I realize they may be the best and only option, but I think its also relevant that we all understand their hesitancy.
John LoMonaco, M.D., F.A.C.S.
Plastic Surgery
Houston, Texas

www.DrLoMonaco.com
www.BodyLiftHouston.com
AbidinginHIM
on 11/19/09 11:57 am - Ontario, CA
Along that line Dr. L, I have found that the other Plastic Surgeons in my surgeons practice don't do that many large body procedures - most do facial stuff or breast reconstruction - I have Kaiser HMO - so they don't do just cosmetic procedures for the most part.  The Kaiser I use does do cosmetic work as well as a fee for service.  I have had even these other plastic surgeons let me know that this is really outside their scope of practice, and that they are not all that comfortable working on me if I've had an issue while my doctor is gone.  I think we can really take these big procedures for granted and we have to be followed up by a surgeon who knows what they are doing and has experience. 
The surgical skill is key but so is knowing how to manage the issues after, and I agree that this is too much for my primary to handle or an inexperienced plastic surgeon to handle.
I for one am very glad that I didn't travel so far for my surgeries.  I do have an hour drive from my home to the west side of Los Angeles, but I would rather go and see my guy there than a plastic surgeon closer to home in my HMO that doesn't deal with these procedures.  Maybe it is because I've been that rare exception patient -- but for me, the followup care was critical.
Jennie


31 lbs lost before surgery
DrL
on 11/19/09 1:14 pm, edited 11/19/09 1:17 pm - Houston, TX
Hi Jennie. I'm going to quote you:

"we have to be followed up by a surgeon who knows what they are doing and has experience. "

And here is the policy of the American College of Surgeons:

"Itinerant surgery is proscribed.... The elements of time and distance are not pertinent in determining whether an individual has performed "itinerant surgery." An ethical surgeon will not perform elective surgery at a distance from the usual location where he or she operates without personal determination of the diagnosis and of the adequacy of preoperative preparation.
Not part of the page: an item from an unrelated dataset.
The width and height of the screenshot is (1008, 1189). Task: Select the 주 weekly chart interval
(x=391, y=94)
Postoperative care will be rendered by the operating surgeon unless it is delegated to another physician who is as well qualified to continue this essential aspect of total surgical care."

When I trained, you took 100% responsibility for everything before and after a patient's surgery.  If you failed, you didn't stay in the surgery program for long.  Getting cut after 10 years of college and med school was a tough pill to swallow, but many programs were a "pyramid"  Start with 9 interns, end up with 4 chief residents at the end of 5 years. The rules were unwritten, but crystal clear.
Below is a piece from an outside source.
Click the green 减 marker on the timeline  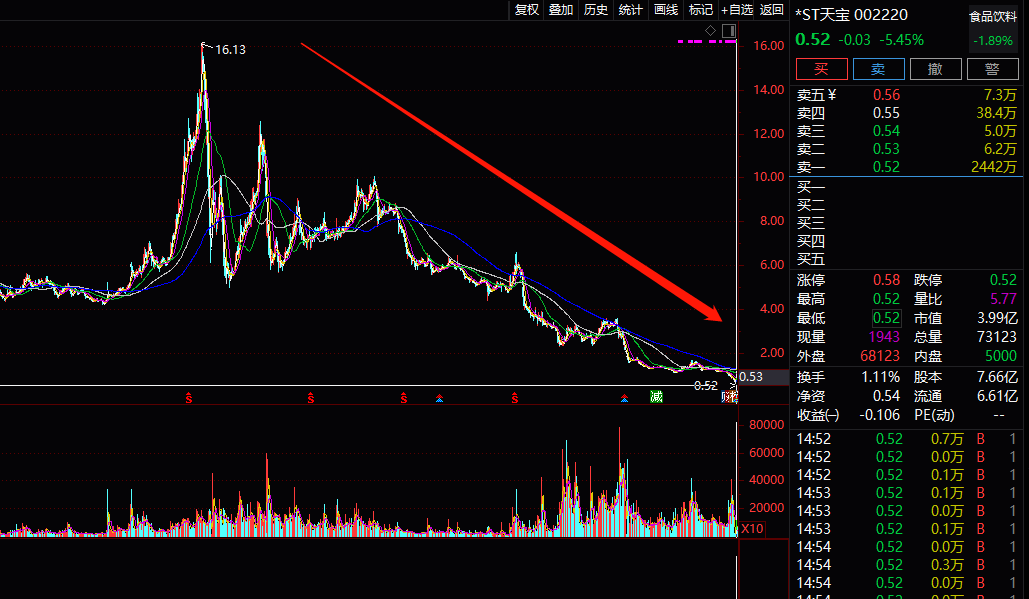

I realize its different today, but can I be allowed to say that it just goes against my grain to hear about patients pulling their own drains, and removing their stitches while trying to find a PCP to care for them ?
 

John LoMonaco, M.D., F.A.C.S.
Plastic Surgery
Houston, Texas

www.DrLoMonaco.com
www.BodyLiftHouston.com
AbidinginHIM
on 11/19/09 1:29 pm - Ontario, CA
I am just amazed that we want to make sure that the person doing the surgery is qualified, and we agonize over credentials -- WHICH WE SHOULD --

But we need to make sure that the person doing our follow up care is just as qualified, experienced and credentialed.  Why would a patient think that just anyone can step into those shoes and manage the case? Why would that other doctor want to assume the responsibilty.

I "hired" my surgeon to do a complete job - preop, surgery, post op, and continued care and revisons afterward. I don't want just part of the job done.

Just my opinion - others may differ in opinion, but know that you might have long term complications. Plastic surgery is one of the most disruptive surgeries that people can have, and they go into so lightly.  I think that some of the reality TV shoes have done a HUGE disjustice with this.

Anyone, off my soap box for tonight.
Maybe it is because I've had to be "drained" for the 3rd time in 6 days, or maybe I'm just cranky, or just afraid for those who will face future problems, but we really need to be wise here.

The resident who saw me today is CURRENTLY attending to 4 patients in the hospital who have had plastic surgery out of the country in the past month. They have infections and open wounds. Nuff said.